> Exercise instructions: When you copy the data, keep every line exactly as written and skip the pictures.

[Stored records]
——

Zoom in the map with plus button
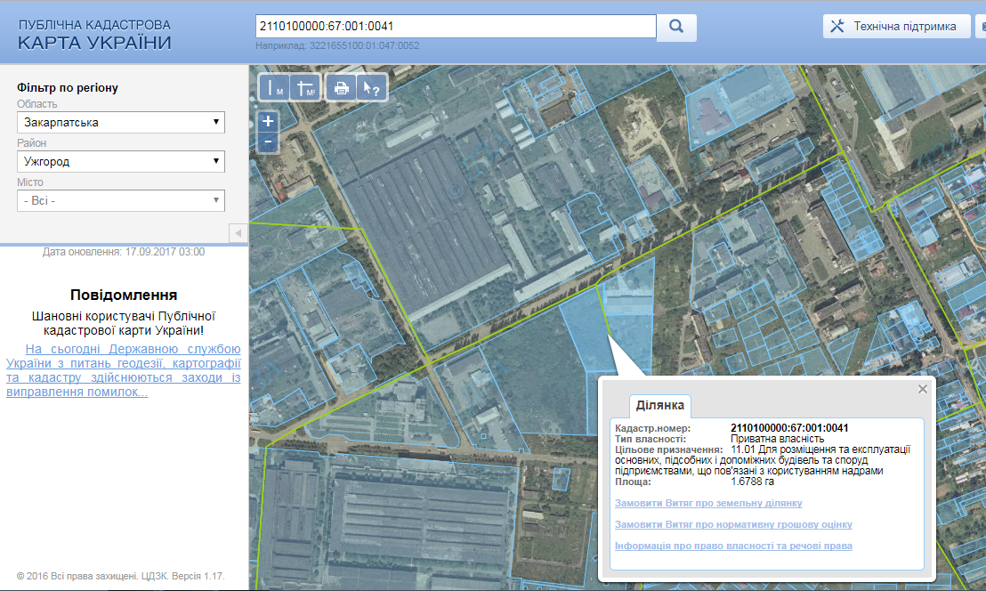The width and height of the screenshot is (986, 591). (x=268, y=121)
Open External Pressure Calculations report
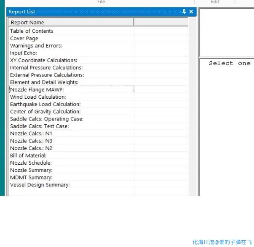Image resolution: width=254 pixels, height=247 pixels. [x=47, y=75]
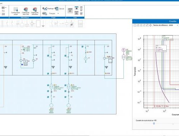Expand the dropdown arrow beside the top-left ribbon icon
This screenshot has width=179, height=136.
click(x=6, y=8)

——

> Result:
Zoom in the map with plus button
The width and height of the screenshot is (986, 591). (x=268, y=121)
Open External Pressure Calculations report
Image resolution: width=254 pixels, height=247 pixels. [x=47, y=75]
Expand the dropdown arrow beside the top-left ribbon icon
This screenshot has width=179, height=136.
click(x=6, y=8)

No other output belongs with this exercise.